Dalam dakwaannya, pengadilan Israel menyatakan bahwa puisi-puisi yang ditulis Tatour di media sosial menyebabkan terjadinya gelombang aksi penikaman, penembakan, dan penabrakan terhadap warga Israel.
Menurut pemerintah Israel, setidaknya sebanyak 55 orang warga negara Israel berdarah Yahudi tewas sejak Oktober 2015 akibat aksi-aksi kekerasan tersebut dengan terduga pelakunya adalah warga Palestina maupun warga Israel keturunan Arab. Adapun pelaku penyerang yang jumlahnya ratusan orang telah tewas dan lainnya telah ditangkap, kata salah seorang pejabat keamanan negara Zionis tersebut.

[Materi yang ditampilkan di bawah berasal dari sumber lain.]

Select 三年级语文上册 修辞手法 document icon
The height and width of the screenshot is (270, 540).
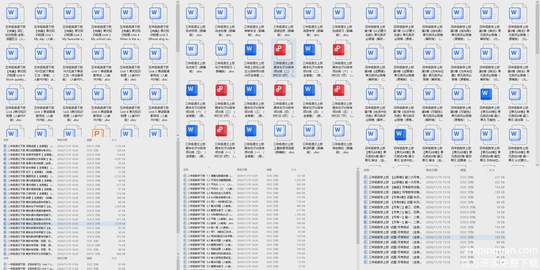(x=254, y=14)
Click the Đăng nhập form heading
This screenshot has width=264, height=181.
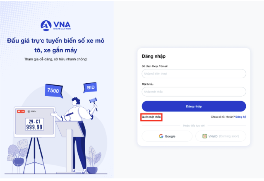click(x=154, y=56)
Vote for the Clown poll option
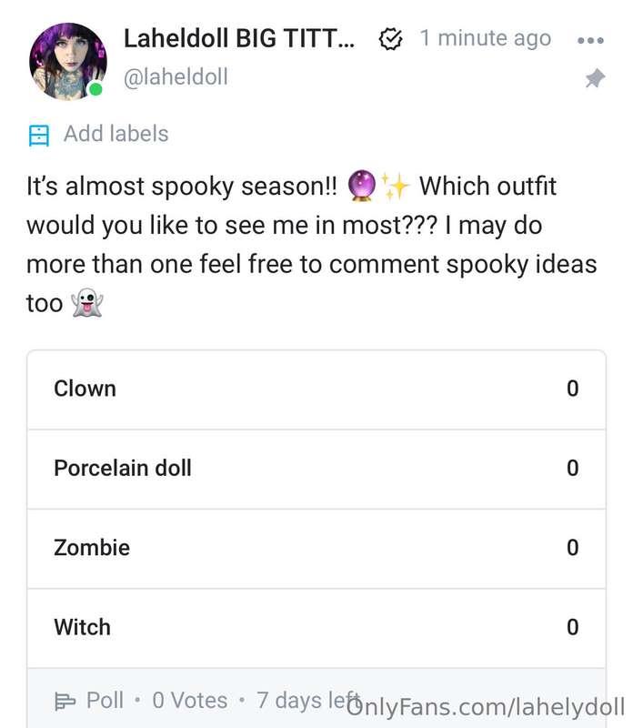 (x=316, y=389)

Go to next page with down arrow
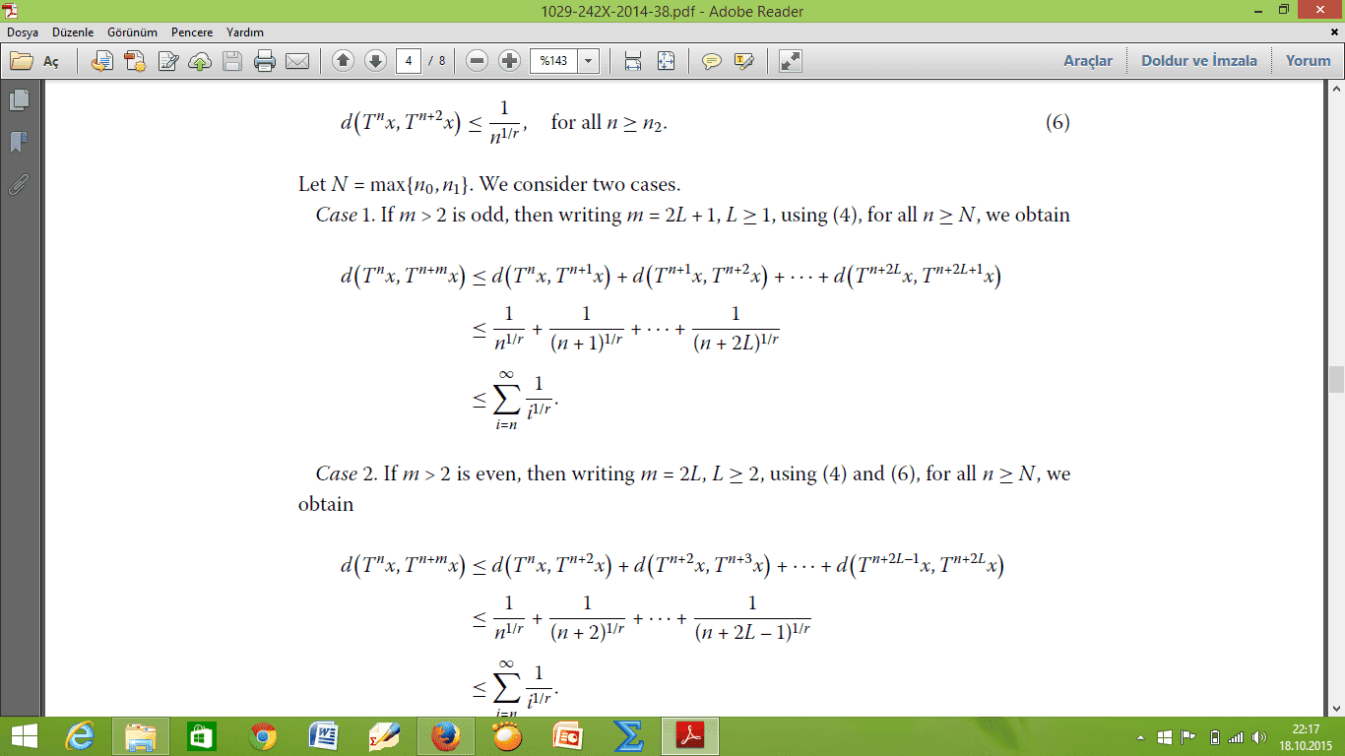pyautogui.click(x=375, y=61)
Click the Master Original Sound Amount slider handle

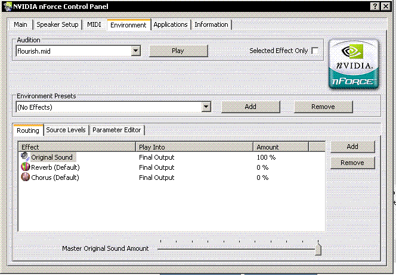(318, 248)
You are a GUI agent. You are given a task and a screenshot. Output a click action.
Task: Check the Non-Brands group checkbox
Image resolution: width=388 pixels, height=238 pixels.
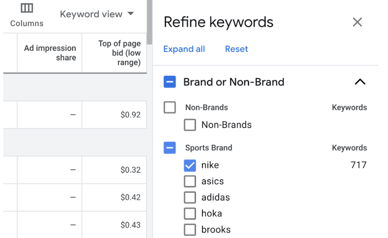pyautogui.click(x=170, y=107)
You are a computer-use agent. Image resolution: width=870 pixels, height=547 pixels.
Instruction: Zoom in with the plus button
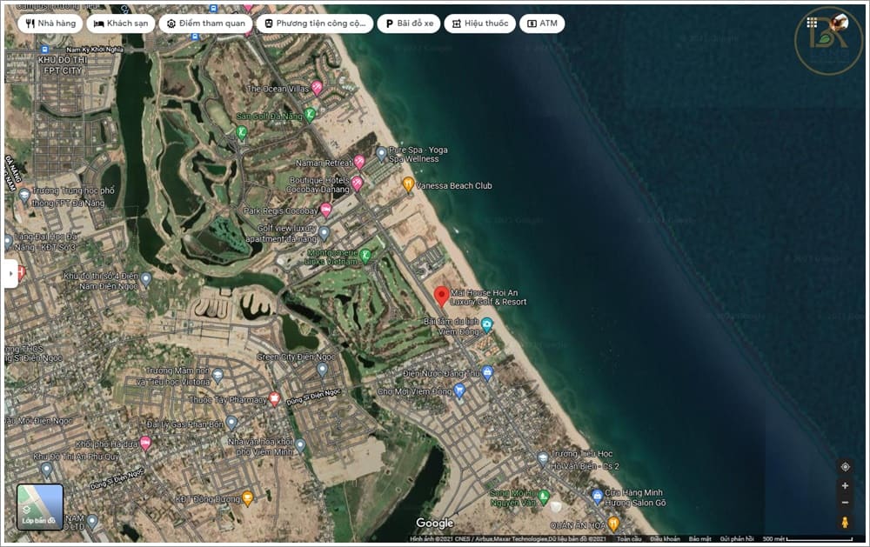click(x=845, y=485)
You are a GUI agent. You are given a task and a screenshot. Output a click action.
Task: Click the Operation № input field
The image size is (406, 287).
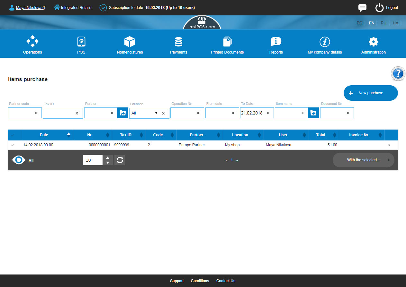coord(183,113)
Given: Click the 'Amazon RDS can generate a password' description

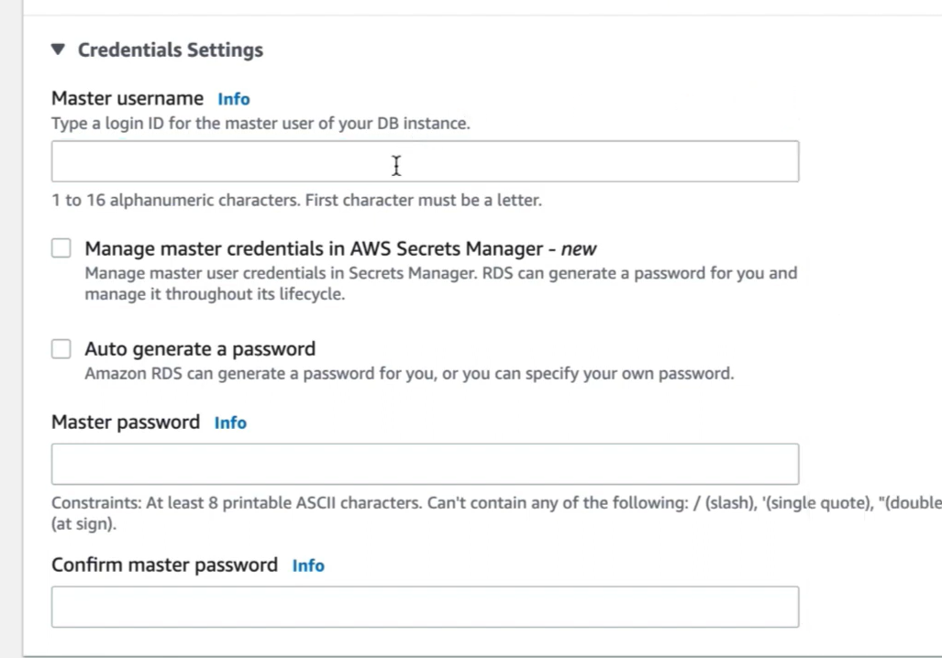Looking at the screenshot, I should point(409,373).
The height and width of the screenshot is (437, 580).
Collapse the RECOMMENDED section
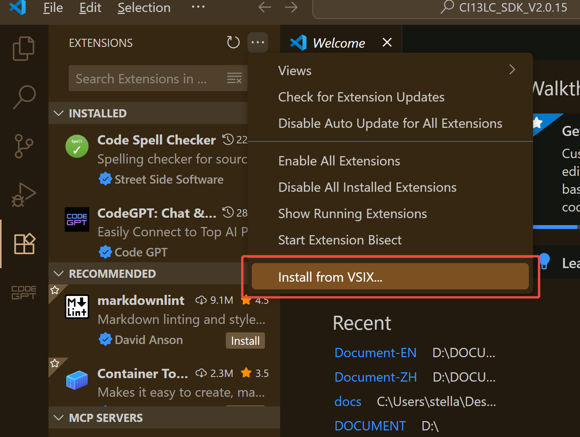pos(59,274)
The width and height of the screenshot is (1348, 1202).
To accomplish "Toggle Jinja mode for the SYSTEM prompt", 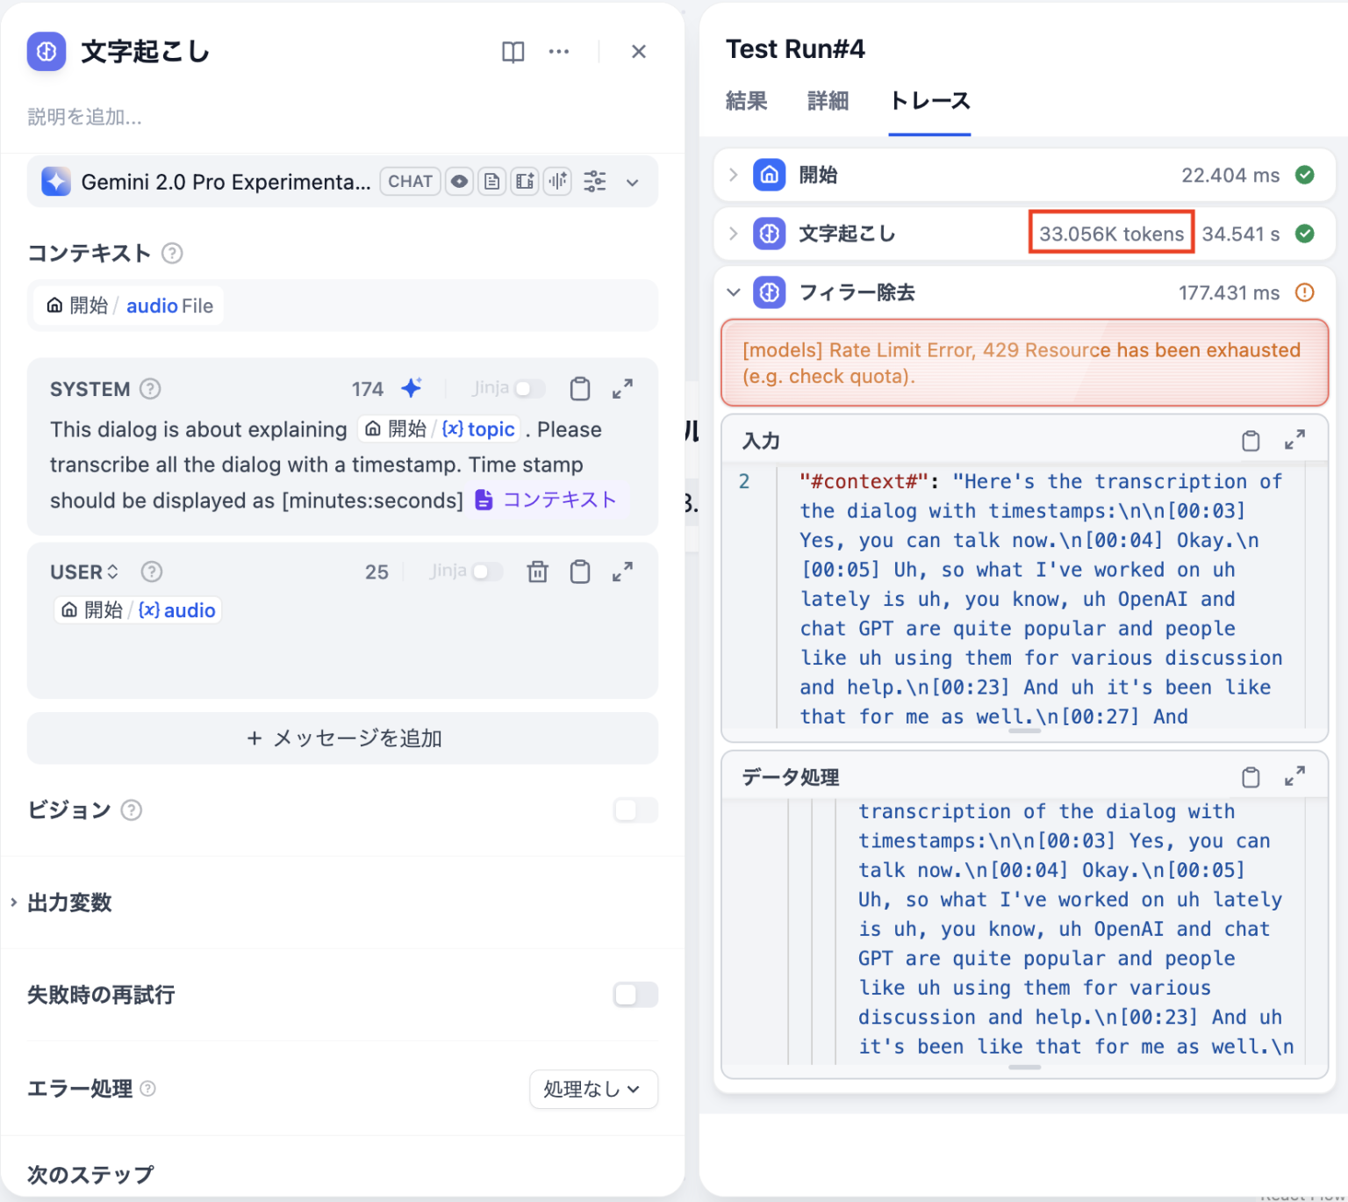I will point(530,387).
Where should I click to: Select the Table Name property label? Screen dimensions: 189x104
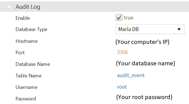coord(29,76)

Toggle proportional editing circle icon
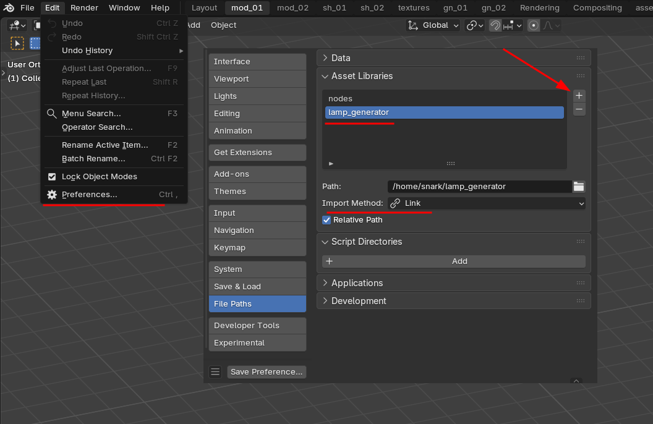533,25
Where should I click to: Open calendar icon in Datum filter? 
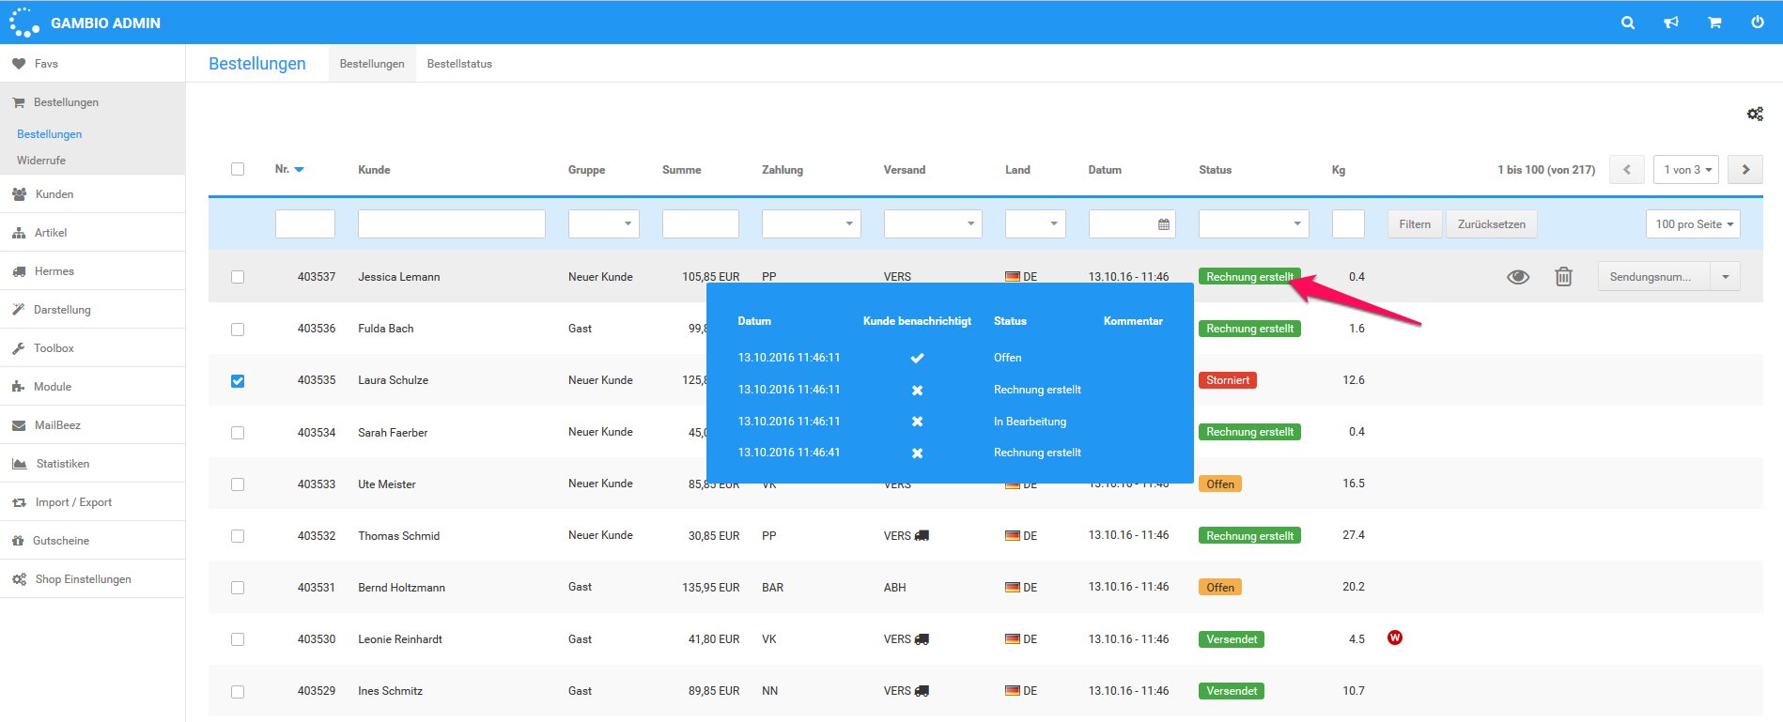coord(1163,224)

Dipenjara Karena Ia Seorang Palestina
Sesaat setelah dijebloskan ke dalam penjara, Tatour mengaku bahwa dirinya tidak terkejut dengan putusan tersebut. Ia berujara kepada surat kabar Israel, Haaretz, “Saya sudah menduga bakal dibui dan itulah kenyataannya. Saya tidak mengharapkan keadilan. Tuntutan ini jelas bersifat politik karena saya orang Palestina, karena ini tentang kebebasan berbicara dan saya dipenjara karena saya orang Palestina”.
Tatour yang merupakan seorang wanita usia 36 tahun telah ditangkap pada Oktober 2015 lalu, dan menghabiskan beberapa bulan di penjara sebelum ditempatkan di bawah tahanan rumah pada Januari 2016. Semula ia dikenai tahanan rumah di apartemennya di kota Tel Aviv dan gerakannya dibatasi karena otoritas Israel menganggapnya sebagai ‘ancaman terhadap keselamatan publik’.
Tatour juga telah dinyatakan bersalah untuk pesannya yang lain, yang menurut pandangan jaksa yang mendakwa Tatour bahwa ia (Tatour) telah mengungkapkan dukungan pada kelompok militan Palestina, Jihad Islam -yang ditetapkan sebagai organisasi teroris oleh Israel, Amerika Serikat dan juga Inggris, serta untuk “intifada”, yakni sebuah perlawanan baru Palestina atas pendudukan Israel.
Salah-satu bukti yang diajukan dalam pengadilan Israel ialah rekaman video yang memperlihatkan dia mengutip puisinya dengan rekaman gambar para pengunjuk rasa yang tampak melempari batu ke aparat keamanan Israel. Dakwaan menyebutkan bahwa isi puisi, penyebaran, dan keadaan saat penerbitannya menciptakan kemungkinan nyata bahwa kekerasan atau terorisme akan dilakukan atasnya. Namun begitu, Tatour menegaskan terjadi kekeliruan dalam penerjemahan dan penafsiran atas puisinya itu.
Tatour mengatakan kepada Reuters, “Mereka tidak mengerti puisiku. Tidak ada seruan akan kekerasan. Memang ada tema tentang perjuangan, tapi mereka memasukkannya sebagai kekerasan”. Ia (Tatour) juga dinyatakan bersalah atas pos lain yang dikatakan jaksa menyatakan dukungan untuk kelompok militan Palestina, yakni Jihad Islam, yang mana organisasi itu telah ditetapkan sebagai kelompok teroris oleh Israel, AS dan Inggris.
Sedangkan, yang ketiga adalah foto dari seorang perempuan Israel keturunan Arab yang cedera karena ditembak polisi Israel setelah dia mengacungkan pisau. Gambar itu diberi keterangan dengan kalimat’Saya martir berikutnya’. Sebelumnya diketahui bahwa organisasi para penulis dunia, PEN International, mengecam keputusan pengadilan tersebut dan berpendapat dia (Tatour) menjadi sasaran karena pusinya dan kegiatan damainya.
Pemimpin PEN, yakni Jennifer Clement berujar, “Dareen Tatour dinyatakan bersalah karena melakukan yang dilakukan para penulis setiap hari -kami menggunakan kata-kata untuk menantang ketidakadilan dengan cara damai.” Ia melanjutkan bahwa, “PEN akan terus menyerukan keadilan untuk kasus ini,” tegasnya.
Hal tersebut dilakukan karena dijebloskannya Tatour ke penjara begitu menyalahi HAM dan norma internasional. Tatour sendiri membuat dan membacakan puisi tanpa seruan untuk mengajarkan suatu tindakan kekerasan terhadap bangsa Israel. Maka, akan sangat tidak masuk akal jika Israel mengaku sebagai satu-satunya negara paling demokratis di wilayah Timur Tengah telah menjebloskan warga negaranya tanpa alasan yang masuk akal dan diakui.